Objectives
This project aims to identify the main coordinates marking the evolution of the relationships between ethnic groups and their host nations, as reflected and artistically sublimated in the literary text, approached, from an interdisciplinary point of view, as a social, historical and political document. The research method used in this endeavour is comparative, using a postcolonial – Foucauldian perspective and contrasting, for the first time in the history of ethnic studies, two minority literatures (Jewish-Romanian and Jewish-American), and their corresponding mainstream literary texts (Romanian and American) in point of their renditions of ethnic minority-national majority relationships.
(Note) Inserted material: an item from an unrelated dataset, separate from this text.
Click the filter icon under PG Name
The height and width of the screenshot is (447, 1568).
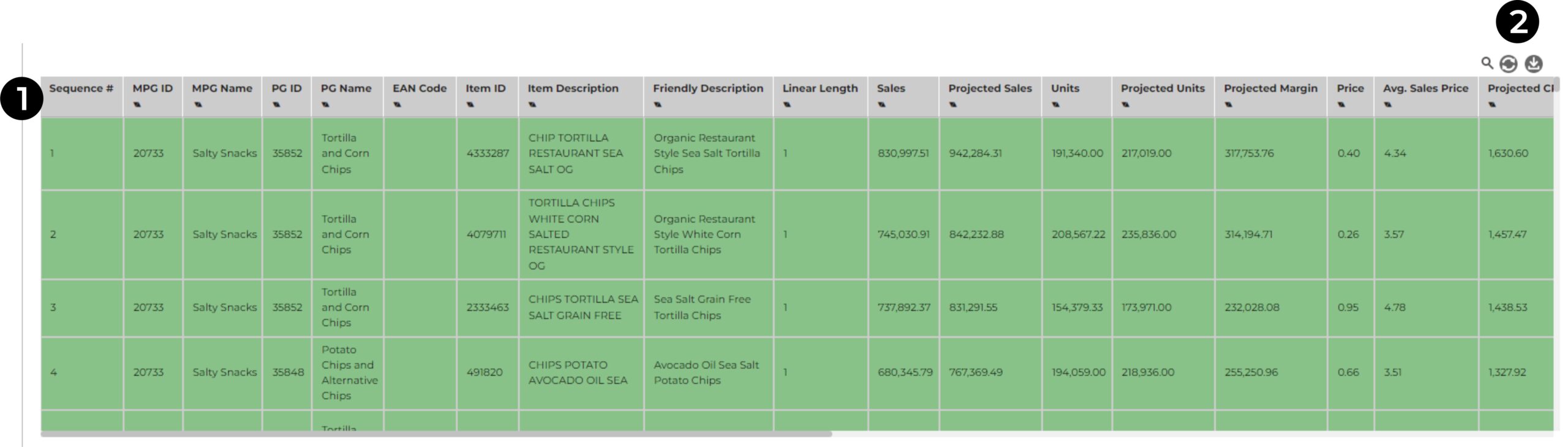tap(326, 105)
The reason for this choice is of an ideological nature: by comparing two ethnic minorities to the two types of mainstream groups from two states (Romania and the U.S.A.) founded on opposite ideologies (authoritarianism / totalitarianism /communism vs. individualism /democracy / capitalism), we could obtain the necessary experimental framework for analysing the nature of those relationships, as well as for supporting our assumption that the literary text as a hybrid allows for the establishment of a dialogue between two totally opposing views, and for the deconstruction of essentialising ethnic stereotypes / narratives.
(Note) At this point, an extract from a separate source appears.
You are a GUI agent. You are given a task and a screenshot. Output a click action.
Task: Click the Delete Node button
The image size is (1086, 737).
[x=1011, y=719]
While analysing relevant literary texts from the perspective mentioned above, the following objectives are to be met, as part of distinct research stages detailed in the Methodology section:
Identify assimilation and dissimilation strategies developed by the minority group.
Reveal and deconstruct stereotypes and essentialising / antisemitic ethnic definers as issued by the mainstream.
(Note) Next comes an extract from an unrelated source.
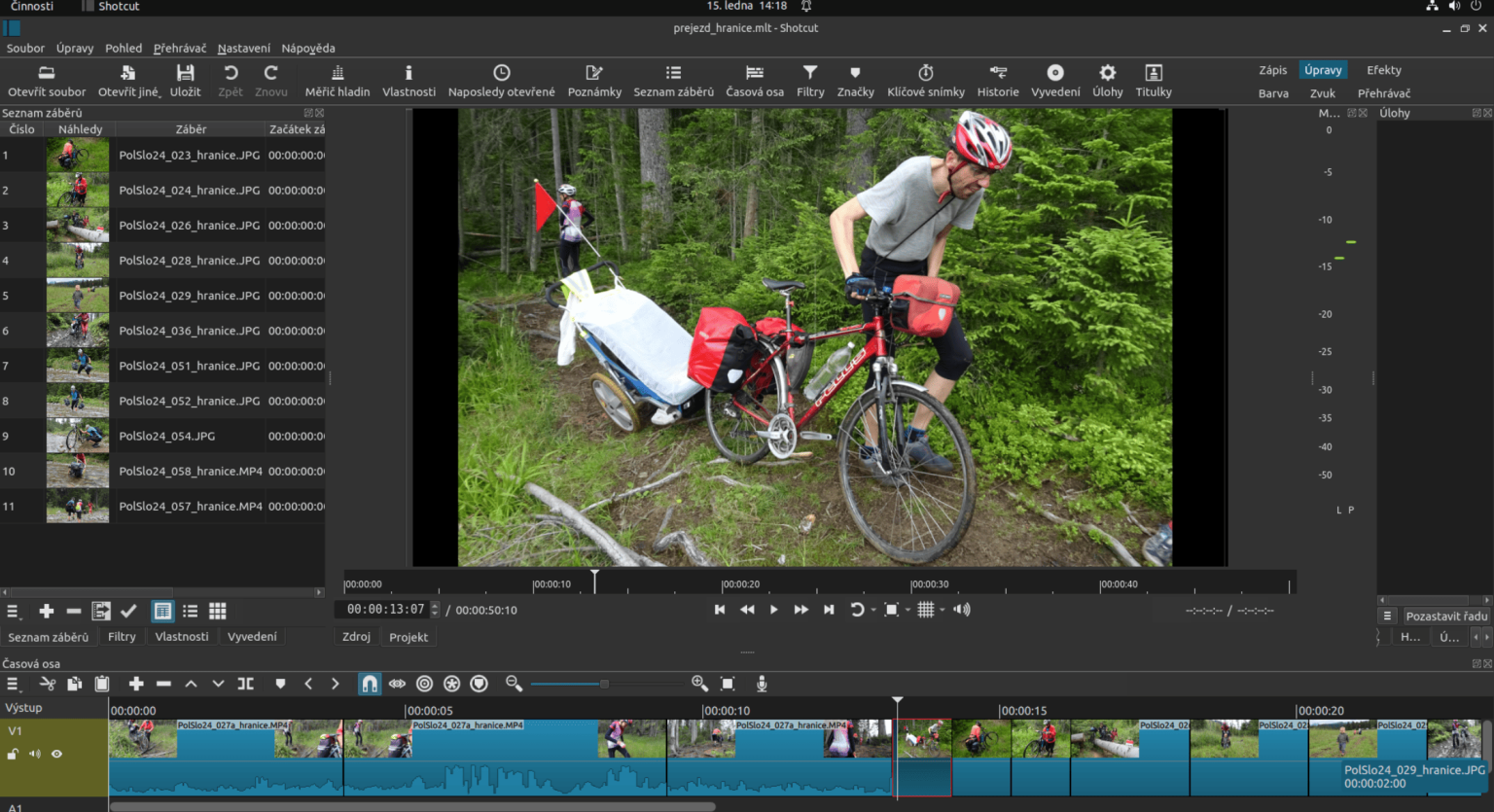Show the Měřič hladin audio meter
Identify instances of ethnic tolerance and commonality in both minority- and mainstream- originating literary texts.
Literary critical analysis of Jewish Romanian literature in Romania is still in an incipient stage, traditionally organised in terms of literary themes or chronology (S. Podoleanu, T. Goldstein); however, when the approach is generally cultural and historical, it is still limited to the 1930s (L. Volovici, Z. Ornea).
The critical model proposed and imposed by West European and American postcolonial studies is currently preferred while analysing Jewish-American literature, as it helps to identify, in the specific texts, multiple identities continuously interacting with one another (including relations between the mainstream and the margin), as well as possible ethnic and social solidarity initiators (K. Brogan; M. Kramer; R. Wisse). However, the Foucault-inspired variant of the critical model previously mentioned takes over only the genealogical approach (Ebest; Mary Ellen Prell), focusing thus on the non-discursive aspects of any kind of text (production forms, social relations, institutions, techniques of the self, knowledge acquisition patterns), i.e. on the power-knowledge relations (e.g. the case of the mainstream limiting access to education to minority groups) defining a particular historical space and time. Hence, the artistic language and corresponding aesthetic aspects (Foucault: discursive / reflexive aspects of discourse), i.e. conventions pertaining to a specific genre or artistic language, as well as to the manner in which a particular author relates himself / herself to those conventions, become of secondary importance. This is one of the aspects that this project endeavours to address in an innovatory manner whereby the literary text is approached both archeologically and genealogicall: it is therefore to be discussed in its specificity and then integrated into history (similar to the direction proposed by G. Spivak with respect to transnational cultural studies, but never applied to Jewish-American/Jewish-Romanian literary texts). Moreover, as this interdisciplinary standpoint aims to discuss and analyse fractures and conflicts in order to create a sense of commonality / dialogue between the mainstream and the margin, it inscribes itself in an innovating manner into the array of post-colonial critical concerns.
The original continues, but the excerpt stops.